I doubt Santana will be booed on Opening Day, mostly because he seems destined for that purgatory known as Extended Spring Training. I doubt he'd be booed with any force anyway. That June 1 performance yielded a vast reservoir of goodwill and most of this spring's "controversy" has been B-level stuff. If the worst Johan does is answer questions in taciturn fashion, he's not going to stoke enough of a fire to resonate on a mass scale, a few vocal cranks notwithstanding.

seawolf17
Mar 12 2013 03:25 PM
Re: Santana and the club

Anyone who fucking boos Johan Santana on Opening Day gets not only their fan card revoked, but also kicked in the nuts. Honestly, if I was a free agent, I'd never sign here.

Edgy MD
Mar 12 2013 04:45 PM
Re: Santana and the club

Lucas Duda kicks anyone who boos in the nuts.

Zvon
Mar 12 2013 07:19 PM
Re: Santana and the club

This situation with Santana is one of those things that could have been and should have been avoided. If Sandy's comments about Johan not being in shape were supposed to be motivating (I hope this was the case as opposed to intentionally alienating in preperation for a mid season trade) they certainly did that. To the point of anger and an emotionally juvinile response(Santana throwing off a mound earlier than scheduled) from Johan. I don't like this type of monkey business. Sandys a smart man. He should know there are times when its better off not to say anything. This was one of those times. This should have been a private matter between the team and the player.

Ashie62
Mar 13 2013 04:52 PM
Re: Santana and the club

Collins says Johan not even close to mound..25 million in the toilet.

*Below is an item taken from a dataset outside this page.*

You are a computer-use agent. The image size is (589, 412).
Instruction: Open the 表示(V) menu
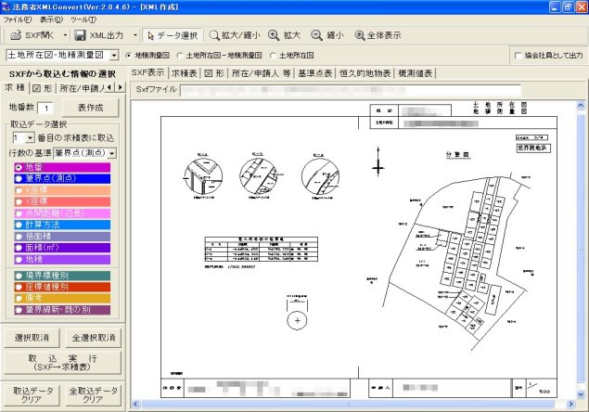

But it will jump start Wheeler...PROGESS!!!

Ashie62
Mar 13 2013 04:54 PM
Re: Santana and the club

seawolf17 wrote:
Anyone who fucking boos Johan Santana on Opening Day gets not only their fan card revoked, but also kicked in the nuts. Honestly, if I was a free agent, I'd never sign here.


What if he gets booed in Port St. Lucie til June?

RealityChuck
Mar 14 2013 06:54 AM
Re: Santana and the club

The media searches for stories, and if there's no story, they speculate. Santana gets a little pissed (maybe), but he's a adult. He may get pissed, but he is mature enough not to carry a grudge about it.

The media assume all ballplayers are two-year-olds. Look at the articles on Wheeler being sent down: everyone who knew anything about the situation knew that was inevitable. Yet the coverage made it seem like Wheeler was massively disappointed and upset that he didn't get the chance to prove himself. The reporters concentrated on one or two colorful quotes and probably didn't reflect Wheeler's true feelings and made it look like he was pissed at the team for doing this.

So the Santana "story" is more of the same: taking out of context the issues that make it a more interesting story.

LeiterWagnerFasterStrongr
Mar 14 2013 10:10 AM
Re: Santana and the club

Plus, it's a longer spring than usual, so... same old Spring Training BS, only moreso.